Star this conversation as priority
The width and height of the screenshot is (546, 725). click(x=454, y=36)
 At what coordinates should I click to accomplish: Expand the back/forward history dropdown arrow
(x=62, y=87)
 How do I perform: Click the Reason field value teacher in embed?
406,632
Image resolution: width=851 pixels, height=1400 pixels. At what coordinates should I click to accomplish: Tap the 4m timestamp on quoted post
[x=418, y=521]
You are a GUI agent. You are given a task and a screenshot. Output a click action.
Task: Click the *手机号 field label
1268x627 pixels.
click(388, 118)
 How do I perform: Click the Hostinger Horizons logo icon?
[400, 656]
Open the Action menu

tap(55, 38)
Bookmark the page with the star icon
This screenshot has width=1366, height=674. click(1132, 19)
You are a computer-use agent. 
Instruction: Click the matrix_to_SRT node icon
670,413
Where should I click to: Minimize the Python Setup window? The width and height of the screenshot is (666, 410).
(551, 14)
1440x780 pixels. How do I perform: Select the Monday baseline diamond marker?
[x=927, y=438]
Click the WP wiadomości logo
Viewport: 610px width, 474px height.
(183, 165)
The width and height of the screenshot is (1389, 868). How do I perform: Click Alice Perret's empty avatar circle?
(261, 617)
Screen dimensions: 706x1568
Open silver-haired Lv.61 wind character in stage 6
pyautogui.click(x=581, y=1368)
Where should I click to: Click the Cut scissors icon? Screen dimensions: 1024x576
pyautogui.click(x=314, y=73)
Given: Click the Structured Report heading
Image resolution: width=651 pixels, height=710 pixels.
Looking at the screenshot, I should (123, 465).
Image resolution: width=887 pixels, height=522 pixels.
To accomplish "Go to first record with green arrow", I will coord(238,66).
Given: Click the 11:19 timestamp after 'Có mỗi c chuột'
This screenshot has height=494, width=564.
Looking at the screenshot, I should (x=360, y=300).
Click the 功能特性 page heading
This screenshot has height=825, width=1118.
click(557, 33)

──────────

Would you retype the whole listing, exactly as it reads?

Star this conversation as priority
The width and height of the screenshot is (546, 725). click(x=454, y=36)
 At what coordinates should I click to accomplish: Expand the back/forward history dropdown arrow
(x=62, y=87)
 How do I perform: Click the Reason field value teacher in embed?
406,632
Image resolution: width=851 pixels, height=1400 pixels. At what coordinates should I click to accomplish: Tap the 4m timestamp on quoted post
[x=418, y=521]
You are a GUI agent. You are given a task and a screenshot. Output a click action.
Task: Click the *手机号 field label
1268x627 pixels.
click(388, 118)
 How do I perform: Click the Hostinger Horizons logo icon?
[400, 656]
Open the Action menu

tap(55, 38)
Bookmark the page with the star icon
This screenshot has width=1366, height=674. click(1132, 19)
You are a computer-use agent. 
Instruction: Click the matrix_to_SRT node icon
670,413
Where should I click to: Minimize the Python Setup window? The width and height of the screenshot is (666, 410).
(551, 14)
1440x780 pixels. How do I perform: Select the Monday baseline diamond marker?
[x=927, y=438]
Click the WP wiadomości logo
Viewport: 610px width, 474px height.
(183, 165)
The width and height of the screenshot is (1389, 868). How do I perform: Click Alice Perret's empty avatar circle?
(261, 617)
Screen dimensions: 706x1568
Open silver-haired Lv.61 wind character in stage 6
pyautogui.click(x=581, y=1368)
Where should I click to: Click the Cut scissors icon? Screen dimensions: 1024x576
pyautogui.click(x=314, y=73)
Given: Click the Structured Report heading
Image resolution: width=651 pixels, height=710 pixels.
Looking at the screenshot, I should (123, 465).
Image resolution: width=887 pixels, height=522 pixels.
To accomplish "Go to first record with green arrow", I will coord(238,66).
Given: Click the 11:19 timestamp after 'Có mỗi c chuột'
This screenshot has height=494, width=564.
Looking at the screenshot, I should (x=360, y=300).
Click the 功能特性 page heading
This screenshot has height=825, width=1118.
click(557, 33)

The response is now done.